Eine zweite Auflage hat Scherrer gestern erfüllt, indem er ein Communiqué versandte. Die Exekutive hatte verlangt, dass er sich «bei allen Personen, die er mit seinen unbedachten Äusserungen ungewollt verletzt hat, entschuldigt». Scherrer stellt in seiner Mitteilung fest, dass für ihn «die Hitlerzeit, die Judenverfolgung, der Holocaust und die Gaskammern feststehende, grausame Tatsachen sind». In einem Interview mit dem Westschweizer Radio habe er den Satz «Ja, die Gaskammern sind ein Detail der Geschichte, aber es gab auch noch andere Völkermorde» ausgesprochen. Damit habe er die Existenz der Gaskammern bestätigt.
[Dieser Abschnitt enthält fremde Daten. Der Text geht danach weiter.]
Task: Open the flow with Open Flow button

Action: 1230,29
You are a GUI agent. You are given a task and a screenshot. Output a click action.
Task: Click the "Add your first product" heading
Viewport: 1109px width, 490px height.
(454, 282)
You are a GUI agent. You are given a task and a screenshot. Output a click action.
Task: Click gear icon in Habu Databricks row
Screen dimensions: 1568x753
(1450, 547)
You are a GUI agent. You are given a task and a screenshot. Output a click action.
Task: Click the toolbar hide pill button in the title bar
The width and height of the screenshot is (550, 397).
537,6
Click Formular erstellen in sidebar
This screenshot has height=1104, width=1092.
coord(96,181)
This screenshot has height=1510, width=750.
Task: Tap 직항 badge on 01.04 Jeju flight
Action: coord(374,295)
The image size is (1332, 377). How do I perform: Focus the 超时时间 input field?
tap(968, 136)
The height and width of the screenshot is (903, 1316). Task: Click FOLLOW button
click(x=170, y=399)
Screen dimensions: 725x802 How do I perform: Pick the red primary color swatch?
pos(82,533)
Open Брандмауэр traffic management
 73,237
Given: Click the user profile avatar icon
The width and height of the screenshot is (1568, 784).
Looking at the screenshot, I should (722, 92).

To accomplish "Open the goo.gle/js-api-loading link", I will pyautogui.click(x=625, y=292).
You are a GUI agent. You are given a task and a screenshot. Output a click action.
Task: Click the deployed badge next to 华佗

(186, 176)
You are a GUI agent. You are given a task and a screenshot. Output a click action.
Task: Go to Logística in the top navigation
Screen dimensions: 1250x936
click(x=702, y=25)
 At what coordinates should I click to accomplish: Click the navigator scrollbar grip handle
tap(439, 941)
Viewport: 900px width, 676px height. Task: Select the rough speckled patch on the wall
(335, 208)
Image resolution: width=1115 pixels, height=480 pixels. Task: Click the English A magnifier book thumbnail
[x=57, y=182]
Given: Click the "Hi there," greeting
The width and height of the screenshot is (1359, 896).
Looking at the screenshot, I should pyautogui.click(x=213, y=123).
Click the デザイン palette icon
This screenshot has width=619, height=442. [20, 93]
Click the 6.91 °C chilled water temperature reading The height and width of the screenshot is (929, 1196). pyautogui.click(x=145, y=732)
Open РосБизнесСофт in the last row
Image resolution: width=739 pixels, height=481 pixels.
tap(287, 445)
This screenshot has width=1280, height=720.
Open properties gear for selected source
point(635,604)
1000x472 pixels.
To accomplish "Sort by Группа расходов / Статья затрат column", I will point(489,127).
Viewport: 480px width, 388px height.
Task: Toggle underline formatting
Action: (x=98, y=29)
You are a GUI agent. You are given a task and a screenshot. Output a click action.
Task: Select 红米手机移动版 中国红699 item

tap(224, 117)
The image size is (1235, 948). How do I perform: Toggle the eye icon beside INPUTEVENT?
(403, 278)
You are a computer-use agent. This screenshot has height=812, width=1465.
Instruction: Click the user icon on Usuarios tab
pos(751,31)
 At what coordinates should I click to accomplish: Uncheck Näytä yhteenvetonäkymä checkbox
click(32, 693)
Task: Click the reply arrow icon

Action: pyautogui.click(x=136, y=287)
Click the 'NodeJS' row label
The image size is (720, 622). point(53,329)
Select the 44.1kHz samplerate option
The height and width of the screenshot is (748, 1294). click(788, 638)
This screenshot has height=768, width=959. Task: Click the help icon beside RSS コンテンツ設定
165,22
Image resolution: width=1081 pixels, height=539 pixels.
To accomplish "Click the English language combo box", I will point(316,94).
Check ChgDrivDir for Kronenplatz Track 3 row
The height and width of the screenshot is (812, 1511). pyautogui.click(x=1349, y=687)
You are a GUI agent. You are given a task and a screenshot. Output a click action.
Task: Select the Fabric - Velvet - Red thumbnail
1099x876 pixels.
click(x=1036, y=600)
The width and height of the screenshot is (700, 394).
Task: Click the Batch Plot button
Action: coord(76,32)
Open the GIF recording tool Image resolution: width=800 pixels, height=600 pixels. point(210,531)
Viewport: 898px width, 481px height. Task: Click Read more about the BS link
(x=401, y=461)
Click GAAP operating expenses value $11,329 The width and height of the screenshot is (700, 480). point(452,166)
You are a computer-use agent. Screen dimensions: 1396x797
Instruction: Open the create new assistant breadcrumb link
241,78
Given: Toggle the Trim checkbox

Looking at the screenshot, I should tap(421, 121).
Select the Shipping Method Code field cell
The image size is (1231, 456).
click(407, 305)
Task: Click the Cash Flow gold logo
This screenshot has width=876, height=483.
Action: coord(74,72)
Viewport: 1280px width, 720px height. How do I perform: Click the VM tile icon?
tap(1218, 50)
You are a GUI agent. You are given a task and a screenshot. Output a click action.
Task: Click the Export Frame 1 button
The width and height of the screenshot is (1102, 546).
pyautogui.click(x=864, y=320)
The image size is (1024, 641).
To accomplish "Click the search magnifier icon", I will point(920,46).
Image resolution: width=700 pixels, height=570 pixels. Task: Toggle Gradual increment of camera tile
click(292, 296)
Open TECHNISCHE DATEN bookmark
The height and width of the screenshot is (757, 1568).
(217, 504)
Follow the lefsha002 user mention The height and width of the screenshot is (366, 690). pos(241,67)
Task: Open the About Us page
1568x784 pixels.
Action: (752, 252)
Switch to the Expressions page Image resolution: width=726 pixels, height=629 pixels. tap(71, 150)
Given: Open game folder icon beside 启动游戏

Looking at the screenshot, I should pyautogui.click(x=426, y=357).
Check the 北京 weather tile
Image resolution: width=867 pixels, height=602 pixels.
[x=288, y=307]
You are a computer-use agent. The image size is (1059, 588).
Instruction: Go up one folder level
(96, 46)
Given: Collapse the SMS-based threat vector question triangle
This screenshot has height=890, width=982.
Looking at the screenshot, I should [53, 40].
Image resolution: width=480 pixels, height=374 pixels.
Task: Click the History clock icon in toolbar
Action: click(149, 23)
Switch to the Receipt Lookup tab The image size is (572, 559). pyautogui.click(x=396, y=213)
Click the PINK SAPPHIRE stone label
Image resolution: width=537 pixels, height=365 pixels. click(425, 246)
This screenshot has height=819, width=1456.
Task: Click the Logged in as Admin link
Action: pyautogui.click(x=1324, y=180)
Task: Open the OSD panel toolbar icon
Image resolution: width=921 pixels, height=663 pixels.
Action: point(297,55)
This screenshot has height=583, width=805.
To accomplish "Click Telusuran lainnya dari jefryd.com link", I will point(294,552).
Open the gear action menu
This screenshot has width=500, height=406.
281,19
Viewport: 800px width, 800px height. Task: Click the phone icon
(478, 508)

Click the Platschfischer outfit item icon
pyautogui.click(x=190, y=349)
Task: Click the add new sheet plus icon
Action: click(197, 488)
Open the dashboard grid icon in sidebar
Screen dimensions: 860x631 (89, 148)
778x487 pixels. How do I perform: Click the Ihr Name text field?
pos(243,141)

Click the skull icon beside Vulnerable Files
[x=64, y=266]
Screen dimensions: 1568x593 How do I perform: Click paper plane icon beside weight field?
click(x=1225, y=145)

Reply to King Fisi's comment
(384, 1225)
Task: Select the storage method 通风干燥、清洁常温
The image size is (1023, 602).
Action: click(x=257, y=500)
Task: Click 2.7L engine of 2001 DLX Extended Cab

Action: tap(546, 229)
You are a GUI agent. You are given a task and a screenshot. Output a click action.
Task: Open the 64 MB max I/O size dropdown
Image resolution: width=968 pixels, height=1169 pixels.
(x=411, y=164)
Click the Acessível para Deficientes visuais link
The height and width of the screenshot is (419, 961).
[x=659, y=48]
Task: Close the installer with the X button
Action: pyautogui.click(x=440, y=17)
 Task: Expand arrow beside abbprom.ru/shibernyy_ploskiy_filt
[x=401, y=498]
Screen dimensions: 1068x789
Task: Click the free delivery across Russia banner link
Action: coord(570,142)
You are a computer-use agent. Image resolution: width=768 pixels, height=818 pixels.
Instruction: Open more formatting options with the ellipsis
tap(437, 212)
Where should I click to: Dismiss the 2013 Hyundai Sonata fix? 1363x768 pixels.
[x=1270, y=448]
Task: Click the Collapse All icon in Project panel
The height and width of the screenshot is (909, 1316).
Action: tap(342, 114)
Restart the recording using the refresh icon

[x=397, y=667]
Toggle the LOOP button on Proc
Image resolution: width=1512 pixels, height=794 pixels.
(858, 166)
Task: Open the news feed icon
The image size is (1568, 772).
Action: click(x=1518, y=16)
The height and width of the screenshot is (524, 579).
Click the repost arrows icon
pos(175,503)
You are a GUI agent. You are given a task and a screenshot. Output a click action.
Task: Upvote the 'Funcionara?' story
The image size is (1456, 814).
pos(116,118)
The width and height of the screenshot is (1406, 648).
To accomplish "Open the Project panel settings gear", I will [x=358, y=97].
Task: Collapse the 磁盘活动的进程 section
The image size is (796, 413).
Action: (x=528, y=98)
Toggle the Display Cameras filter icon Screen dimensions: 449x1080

Für diese Aussage müsse er sich nicht entschuldigen, auch wenn das Wort «Detail» nicht der «glücklichste Ausdruck» gewesen sei.
Keine Entschuldigung
Alfred Donath, Präsident des Schweizerischen Israelitischen Gemeindebundes, ist mit dem Schreiben Scherrers nicht zufrieden: «Das ist keine Entschuldigung». Scherrer stelle den Holocaust weiterhin mit anderen Völkermorden auf die gleiche Stufe.«Das genügt nicht, Scherrer muss auch als Gemeinderat zurücktreten», teilen der Gewerkschaftsbund Biel-Lyss-Seeland (GBLS) und das Grüne Bündnis mit. «Die Forderungen des Gemeinderats an Scherrer sind eine billige Masche», sagt Corrado Pardini vom GBLS. «Einmal mehr gelang es Scherrer, das zerbrochene Geschirr unter den Teppich zu kehren.»Um ihren Rücktrittsforderungen Nachdruck zu verleihen, wollen die Organisationen die nächste Parlamentssitzung platzen lassen. Die Stadträte sollen zusammen mit nationalen Persönlichkeiten «gegen Rassismus und Antisemitismus» demonstrieren – «bis Scherrer den Rücktritt bekannt gibt».